Task instructions »
Update the entries from the line with "Open the 3 notifications" up to and including the line with "click(x=460, y=295)" by changing "suede jacket" to "leather jacket". Return only those lines, with everything else left unchanged.

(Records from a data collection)
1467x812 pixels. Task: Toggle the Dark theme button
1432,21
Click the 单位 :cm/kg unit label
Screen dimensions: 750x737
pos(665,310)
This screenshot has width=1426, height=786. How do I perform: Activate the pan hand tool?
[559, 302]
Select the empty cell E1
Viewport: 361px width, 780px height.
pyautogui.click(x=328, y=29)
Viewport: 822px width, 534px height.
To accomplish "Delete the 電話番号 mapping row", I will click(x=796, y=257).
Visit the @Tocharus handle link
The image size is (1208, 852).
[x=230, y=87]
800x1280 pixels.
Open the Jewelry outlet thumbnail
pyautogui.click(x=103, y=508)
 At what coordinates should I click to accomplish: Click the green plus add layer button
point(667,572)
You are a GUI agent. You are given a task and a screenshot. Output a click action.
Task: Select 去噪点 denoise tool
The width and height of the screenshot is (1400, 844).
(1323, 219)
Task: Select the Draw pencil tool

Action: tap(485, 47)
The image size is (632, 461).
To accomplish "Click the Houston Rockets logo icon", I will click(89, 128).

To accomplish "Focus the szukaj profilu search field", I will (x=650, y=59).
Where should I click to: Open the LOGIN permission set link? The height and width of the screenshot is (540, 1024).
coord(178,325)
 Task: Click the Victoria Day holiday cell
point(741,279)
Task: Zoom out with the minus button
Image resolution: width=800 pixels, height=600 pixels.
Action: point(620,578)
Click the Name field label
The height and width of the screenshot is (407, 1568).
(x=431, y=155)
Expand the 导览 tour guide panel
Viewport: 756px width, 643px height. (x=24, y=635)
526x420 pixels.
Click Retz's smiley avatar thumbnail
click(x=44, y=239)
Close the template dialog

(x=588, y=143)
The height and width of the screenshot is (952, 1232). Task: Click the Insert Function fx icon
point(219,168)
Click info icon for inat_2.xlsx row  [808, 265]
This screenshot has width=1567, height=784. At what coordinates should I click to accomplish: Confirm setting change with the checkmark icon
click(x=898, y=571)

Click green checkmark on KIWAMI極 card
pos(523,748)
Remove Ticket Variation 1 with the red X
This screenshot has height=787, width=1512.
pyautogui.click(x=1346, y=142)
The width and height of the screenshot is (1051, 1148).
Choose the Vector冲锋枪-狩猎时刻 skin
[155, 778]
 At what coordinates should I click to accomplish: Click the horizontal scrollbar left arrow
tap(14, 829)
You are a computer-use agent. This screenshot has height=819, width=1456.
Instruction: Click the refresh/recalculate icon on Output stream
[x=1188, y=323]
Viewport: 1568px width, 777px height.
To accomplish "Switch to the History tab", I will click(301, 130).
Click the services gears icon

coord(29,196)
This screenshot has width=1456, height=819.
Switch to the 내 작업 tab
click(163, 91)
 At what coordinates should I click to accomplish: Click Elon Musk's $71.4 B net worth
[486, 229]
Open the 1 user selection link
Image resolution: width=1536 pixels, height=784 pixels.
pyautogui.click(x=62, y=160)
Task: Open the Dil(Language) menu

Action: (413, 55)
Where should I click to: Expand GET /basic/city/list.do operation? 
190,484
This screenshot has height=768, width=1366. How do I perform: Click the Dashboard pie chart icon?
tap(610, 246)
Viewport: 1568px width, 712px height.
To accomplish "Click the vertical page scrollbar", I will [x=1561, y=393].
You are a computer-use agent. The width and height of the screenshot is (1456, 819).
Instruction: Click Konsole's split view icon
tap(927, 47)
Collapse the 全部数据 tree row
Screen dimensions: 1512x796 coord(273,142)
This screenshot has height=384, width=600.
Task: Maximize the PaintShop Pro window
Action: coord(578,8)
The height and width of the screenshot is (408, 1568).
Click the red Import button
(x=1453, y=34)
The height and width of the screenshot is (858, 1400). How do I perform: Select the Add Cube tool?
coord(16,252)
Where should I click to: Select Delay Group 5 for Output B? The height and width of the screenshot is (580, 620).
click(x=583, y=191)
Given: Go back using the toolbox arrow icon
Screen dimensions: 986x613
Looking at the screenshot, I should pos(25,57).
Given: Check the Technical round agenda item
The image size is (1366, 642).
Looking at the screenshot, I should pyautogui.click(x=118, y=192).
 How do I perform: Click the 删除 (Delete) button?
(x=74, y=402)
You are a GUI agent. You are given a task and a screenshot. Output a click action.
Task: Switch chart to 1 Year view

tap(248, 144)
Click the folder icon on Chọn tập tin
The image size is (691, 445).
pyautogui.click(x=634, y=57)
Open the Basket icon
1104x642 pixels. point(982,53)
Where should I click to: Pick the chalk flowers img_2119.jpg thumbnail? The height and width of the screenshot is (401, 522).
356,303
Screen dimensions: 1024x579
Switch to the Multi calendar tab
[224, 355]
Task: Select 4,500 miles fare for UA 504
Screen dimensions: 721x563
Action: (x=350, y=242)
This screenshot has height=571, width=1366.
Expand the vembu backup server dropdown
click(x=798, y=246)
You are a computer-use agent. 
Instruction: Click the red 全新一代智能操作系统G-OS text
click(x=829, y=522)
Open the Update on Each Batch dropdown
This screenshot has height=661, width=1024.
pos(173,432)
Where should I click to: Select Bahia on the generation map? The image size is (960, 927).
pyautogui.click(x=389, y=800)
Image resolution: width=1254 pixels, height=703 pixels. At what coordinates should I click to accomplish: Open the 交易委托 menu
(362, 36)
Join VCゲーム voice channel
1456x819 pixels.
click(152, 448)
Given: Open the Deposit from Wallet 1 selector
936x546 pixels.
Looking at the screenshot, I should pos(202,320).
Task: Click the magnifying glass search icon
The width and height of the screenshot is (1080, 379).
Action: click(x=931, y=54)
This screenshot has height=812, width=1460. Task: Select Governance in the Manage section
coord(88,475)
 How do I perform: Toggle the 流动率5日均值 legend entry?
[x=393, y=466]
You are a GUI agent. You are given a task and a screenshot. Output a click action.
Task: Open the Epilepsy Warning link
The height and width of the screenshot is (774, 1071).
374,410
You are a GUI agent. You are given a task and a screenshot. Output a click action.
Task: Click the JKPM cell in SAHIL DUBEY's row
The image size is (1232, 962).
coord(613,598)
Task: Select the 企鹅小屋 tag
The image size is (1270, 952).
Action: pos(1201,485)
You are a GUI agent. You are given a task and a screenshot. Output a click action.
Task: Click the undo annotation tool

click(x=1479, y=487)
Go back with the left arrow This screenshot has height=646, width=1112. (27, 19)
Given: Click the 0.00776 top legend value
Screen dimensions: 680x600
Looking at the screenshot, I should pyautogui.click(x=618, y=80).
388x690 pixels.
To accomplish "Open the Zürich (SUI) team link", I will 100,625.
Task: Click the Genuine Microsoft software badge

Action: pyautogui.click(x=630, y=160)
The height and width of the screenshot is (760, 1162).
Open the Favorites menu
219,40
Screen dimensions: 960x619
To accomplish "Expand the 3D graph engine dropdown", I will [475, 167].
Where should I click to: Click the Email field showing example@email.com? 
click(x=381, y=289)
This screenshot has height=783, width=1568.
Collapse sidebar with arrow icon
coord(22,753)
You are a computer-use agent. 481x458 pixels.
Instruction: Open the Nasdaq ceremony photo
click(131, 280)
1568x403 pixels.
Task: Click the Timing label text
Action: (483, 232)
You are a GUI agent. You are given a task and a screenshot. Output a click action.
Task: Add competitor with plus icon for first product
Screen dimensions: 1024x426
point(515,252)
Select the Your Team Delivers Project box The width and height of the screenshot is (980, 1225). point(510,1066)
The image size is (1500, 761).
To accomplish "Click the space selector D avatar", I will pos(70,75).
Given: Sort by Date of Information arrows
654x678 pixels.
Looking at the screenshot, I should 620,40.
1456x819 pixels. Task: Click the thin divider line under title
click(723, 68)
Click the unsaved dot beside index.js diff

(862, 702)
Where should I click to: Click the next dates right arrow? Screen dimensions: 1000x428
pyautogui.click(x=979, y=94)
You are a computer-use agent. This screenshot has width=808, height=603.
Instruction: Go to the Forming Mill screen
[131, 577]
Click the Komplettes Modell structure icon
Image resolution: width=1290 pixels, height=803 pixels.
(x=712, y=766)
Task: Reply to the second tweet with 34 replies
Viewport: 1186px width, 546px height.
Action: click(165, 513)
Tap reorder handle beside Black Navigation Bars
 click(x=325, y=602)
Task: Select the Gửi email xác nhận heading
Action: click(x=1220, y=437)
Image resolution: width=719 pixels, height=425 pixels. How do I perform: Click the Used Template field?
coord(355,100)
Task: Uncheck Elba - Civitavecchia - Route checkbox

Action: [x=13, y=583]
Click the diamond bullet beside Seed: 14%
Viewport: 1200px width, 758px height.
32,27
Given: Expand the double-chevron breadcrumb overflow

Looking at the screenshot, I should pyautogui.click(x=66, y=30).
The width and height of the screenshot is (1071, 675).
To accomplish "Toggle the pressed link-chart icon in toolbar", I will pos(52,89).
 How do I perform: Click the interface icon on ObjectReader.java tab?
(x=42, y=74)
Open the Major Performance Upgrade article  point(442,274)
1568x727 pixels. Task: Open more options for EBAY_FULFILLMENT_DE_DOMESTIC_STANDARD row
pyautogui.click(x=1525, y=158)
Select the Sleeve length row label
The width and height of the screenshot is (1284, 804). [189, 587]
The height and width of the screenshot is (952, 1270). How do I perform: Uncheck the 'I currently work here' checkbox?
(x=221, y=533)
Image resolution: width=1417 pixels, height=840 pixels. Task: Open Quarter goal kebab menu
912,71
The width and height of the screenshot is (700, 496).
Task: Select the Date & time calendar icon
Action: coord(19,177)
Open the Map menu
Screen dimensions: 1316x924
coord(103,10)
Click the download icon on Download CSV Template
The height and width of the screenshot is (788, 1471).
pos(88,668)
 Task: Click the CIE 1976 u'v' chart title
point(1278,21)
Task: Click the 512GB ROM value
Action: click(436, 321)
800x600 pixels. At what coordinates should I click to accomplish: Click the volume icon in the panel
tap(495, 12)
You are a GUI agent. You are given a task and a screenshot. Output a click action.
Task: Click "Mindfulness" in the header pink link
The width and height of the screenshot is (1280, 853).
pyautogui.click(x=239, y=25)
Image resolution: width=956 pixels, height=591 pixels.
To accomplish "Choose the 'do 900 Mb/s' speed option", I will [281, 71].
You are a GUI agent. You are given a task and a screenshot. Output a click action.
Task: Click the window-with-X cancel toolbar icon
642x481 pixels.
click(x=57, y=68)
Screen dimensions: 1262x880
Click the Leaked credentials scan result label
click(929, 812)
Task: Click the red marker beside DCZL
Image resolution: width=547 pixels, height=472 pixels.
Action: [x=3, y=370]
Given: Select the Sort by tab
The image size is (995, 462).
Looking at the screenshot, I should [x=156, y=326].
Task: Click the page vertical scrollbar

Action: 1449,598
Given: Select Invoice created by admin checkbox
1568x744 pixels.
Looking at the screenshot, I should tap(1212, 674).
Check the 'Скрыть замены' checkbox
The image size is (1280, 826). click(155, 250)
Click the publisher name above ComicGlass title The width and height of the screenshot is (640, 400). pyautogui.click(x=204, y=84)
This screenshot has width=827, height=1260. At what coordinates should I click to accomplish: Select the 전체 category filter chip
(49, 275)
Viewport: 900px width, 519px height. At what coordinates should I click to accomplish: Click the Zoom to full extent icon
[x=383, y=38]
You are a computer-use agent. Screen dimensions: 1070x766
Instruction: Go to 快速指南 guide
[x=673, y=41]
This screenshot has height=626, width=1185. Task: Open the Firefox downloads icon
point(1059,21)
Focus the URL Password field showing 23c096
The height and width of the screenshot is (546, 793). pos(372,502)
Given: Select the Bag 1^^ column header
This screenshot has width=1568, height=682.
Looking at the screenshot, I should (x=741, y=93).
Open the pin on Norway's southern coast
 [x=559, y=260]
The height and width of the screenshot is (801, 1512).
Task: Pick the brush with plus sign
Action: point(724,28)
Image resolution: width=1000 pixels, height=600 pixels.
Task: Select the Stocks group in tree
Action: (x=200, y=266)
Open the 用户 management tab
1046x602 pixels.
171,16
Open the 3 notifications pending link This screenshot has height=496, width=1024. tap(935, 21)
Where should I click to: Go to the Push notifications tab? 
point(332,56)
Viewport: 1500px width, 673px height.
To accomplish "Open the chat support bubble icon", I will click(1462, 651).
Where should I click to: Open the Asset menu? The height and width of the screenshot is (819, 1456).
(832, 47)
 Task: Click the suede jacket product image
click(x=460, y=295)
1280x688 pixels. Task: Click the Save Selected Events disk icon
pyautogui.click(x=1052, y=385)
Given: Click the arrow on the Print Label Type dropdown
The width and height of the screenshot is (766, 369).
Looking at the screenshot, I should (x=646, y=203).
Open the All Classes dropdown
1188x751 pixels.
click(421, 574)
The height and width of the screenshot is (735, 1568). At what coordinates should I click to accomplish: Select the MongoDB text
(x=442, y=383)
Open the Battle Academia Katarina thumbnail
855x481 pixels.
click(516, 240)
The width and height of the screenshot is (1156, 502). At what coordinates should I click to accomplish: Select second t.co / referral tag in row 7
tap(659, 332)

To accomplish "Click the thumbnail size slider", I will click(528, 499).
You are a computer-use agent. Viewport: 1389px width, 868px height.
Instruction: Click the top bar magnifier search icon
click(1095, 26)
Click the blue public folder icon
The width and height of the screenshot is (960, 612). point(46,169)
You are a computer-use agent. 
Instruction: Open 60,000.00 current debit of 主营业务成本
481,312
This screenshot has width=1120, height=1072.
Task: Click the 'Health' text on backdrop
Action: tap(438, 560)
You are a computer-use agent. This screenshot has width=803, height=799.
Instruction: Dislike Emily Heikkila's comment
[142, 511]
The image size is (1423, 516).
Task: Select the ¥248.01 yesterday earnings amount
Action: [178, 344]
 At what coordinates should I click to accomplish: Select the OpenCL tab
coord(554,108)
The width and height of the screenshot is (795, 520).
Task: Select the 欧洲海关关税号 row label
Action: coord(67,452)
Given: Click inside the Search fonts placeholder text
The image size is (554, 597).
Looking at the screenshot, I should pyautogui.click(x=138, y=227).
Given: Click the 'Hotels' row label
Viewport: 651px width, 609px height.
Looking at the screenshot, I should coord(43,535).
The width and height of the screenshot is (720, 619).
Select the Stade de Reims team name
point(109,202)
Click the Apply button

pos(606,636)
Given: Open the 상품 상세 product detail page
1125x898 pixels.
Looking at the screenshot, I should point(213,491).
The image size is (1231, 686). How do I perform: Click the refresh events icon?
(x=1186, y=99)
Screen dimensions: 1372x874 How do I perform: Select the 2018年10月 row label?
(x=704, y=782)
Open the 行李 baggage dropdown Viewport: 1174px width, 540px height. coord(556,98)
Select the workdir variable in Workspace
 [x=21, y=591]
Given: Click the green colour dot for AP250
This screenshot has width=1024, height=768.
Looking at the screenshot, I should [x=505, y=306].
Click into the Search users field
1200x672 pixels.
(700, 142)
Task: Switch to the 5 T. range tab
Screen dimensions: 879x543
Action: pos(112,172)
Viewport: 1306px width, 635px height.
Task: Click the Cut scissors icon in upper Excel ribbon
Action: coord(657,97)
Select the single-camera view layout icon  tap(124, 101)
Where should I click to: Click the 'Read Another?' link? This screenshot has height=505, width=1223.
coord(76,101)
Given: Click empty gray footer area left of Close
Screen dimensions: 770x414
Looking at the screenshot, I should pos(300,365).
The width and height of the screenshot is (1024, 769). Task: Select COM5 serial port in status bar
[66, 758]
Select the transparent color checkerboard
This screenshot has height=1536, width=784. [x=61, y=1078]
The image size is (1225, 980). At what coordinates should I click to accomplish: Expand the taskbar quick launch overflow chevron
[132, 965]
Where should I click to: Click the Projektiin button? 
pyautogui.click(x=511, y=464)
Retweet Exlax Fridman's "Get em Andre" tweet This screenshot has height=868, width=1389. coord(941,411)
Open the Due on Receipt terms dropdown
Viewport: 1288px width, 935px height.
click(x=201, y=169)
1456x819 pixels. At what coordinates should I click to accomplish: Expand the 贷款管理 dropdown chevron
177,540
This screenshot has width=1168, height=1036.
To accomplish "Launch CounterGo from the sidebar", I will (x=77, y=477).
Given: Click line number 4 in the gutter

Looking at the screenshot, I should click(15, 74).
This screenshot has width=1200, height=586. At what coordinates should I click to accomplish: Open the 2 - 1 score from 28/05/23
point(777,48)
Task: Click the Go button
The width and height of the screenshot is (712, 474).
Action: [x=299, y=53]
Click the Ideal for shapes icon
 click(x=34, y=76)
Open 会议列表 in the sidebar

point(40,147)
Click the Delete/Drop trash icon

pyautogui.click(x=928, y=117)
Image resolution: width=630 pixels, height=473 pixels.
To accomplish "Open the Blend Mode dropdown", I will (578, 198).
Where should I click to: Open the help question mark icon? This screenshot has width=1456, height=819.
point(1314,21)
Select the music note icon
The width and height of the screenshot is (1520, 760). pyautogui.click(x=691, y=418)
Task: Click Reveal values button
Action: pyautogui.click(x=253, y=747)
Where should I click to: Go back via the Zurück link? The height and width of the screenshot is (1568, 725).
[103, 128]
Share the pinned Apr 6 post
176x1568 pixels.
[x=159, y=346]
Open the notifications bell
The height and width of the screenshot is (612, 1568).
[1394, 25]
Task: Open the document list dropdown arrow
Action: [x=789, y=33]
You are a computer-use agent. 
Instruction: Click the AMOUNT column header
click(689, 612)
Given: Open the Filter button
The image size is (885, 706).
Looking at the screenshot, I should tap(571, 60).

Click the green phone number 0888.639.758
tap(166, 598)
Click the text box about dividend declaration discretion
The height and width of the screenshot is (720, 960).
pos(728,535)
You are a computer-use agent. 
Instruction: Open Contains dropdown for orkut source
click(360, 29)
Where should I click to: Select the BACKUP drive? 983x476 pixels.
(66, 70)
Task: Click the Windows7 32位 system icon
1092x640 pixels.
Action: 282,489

Output below »
Open the 3 notifications pending link This screenshot has height=496, width=1024. tap(935, 21)
Where should I click to: Go to the Push notifications tab? 
point(332,56)
Viewport: 1500px width, 673px height.
To accomplish "Open the chat support bubble icon", I will click(1462, 651).
Where should I click to: Open the Asset menu? The height and width of the screenshot is (819, 1456).
(832, 47)
 Task: Click the leather jacket product image
click(x=460, y=295)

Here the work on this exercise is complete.